What is a common misconception that people have about what you do?
I think the most common misconception that I see in my own practice is the lack of understanding between what a dermatologist does and what an allergist does. Dermatologists take care of multiple skin diseases. Almost 90% of allergy involves internal diseases and are the internal organs, and only a very small percent of all practices see skin diseases per se. So each day in my practice I am referred a patient or two who really belongs at a dermatologist who takes care of the vast majority of skin diseases.
What are your goals and dreams for the future in this career?
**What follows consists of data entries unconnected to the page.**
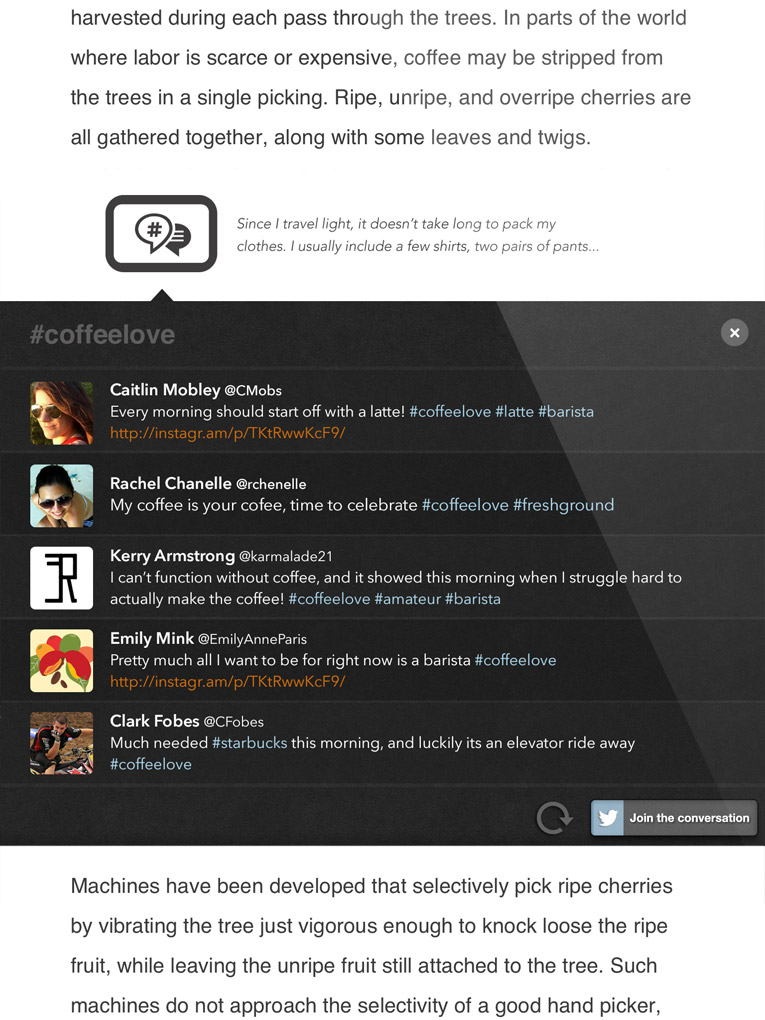Open the instagr.am link in Caitlin's tweet
The height and width of the screenshot is (1020, 765).
click(x=228, y=433)
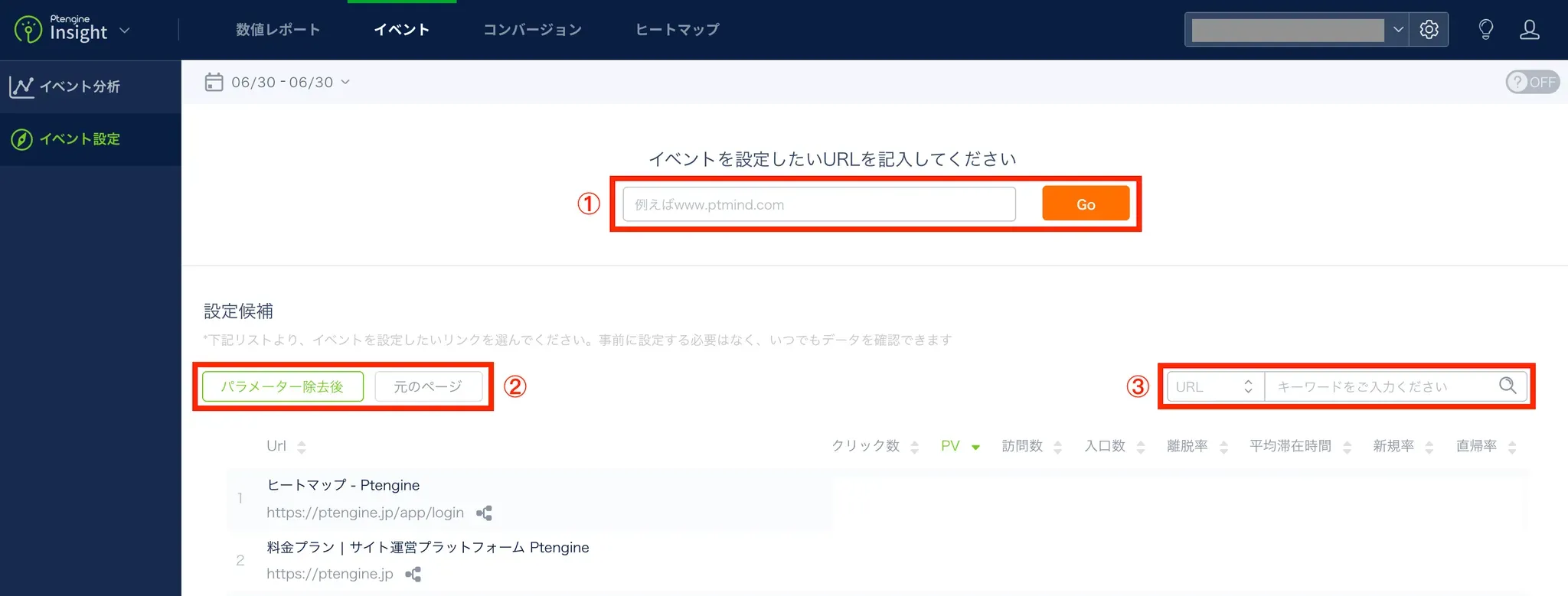Screen dimensions: 1568x596
Task: Switch to ヒートマップ tab
Action: click(677, 30)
You could not believe the advances that have occurred in our field since I began practicing, which is well over thirty years ago, and I think it is not unreasonable to assume that the same degree of advances will occur in the future. When I began practice I had at least ten people in the hospital each and every day. My hospital practice now is usually never more than one or at maximum two people in the hospital, and most of the time it is zero. So we have been able to almost stamp out hospitalizations for the majority of diseases that we treat, and in the future I think we will make the same advances, because our knowledge is expanding along the way.
What else would you like people to know about what you do?
I think that people should understand that we are a very capable sub-specialty, which can exert profound changes in people’s lives for the better when they suffer from allergic and immunologic disorders.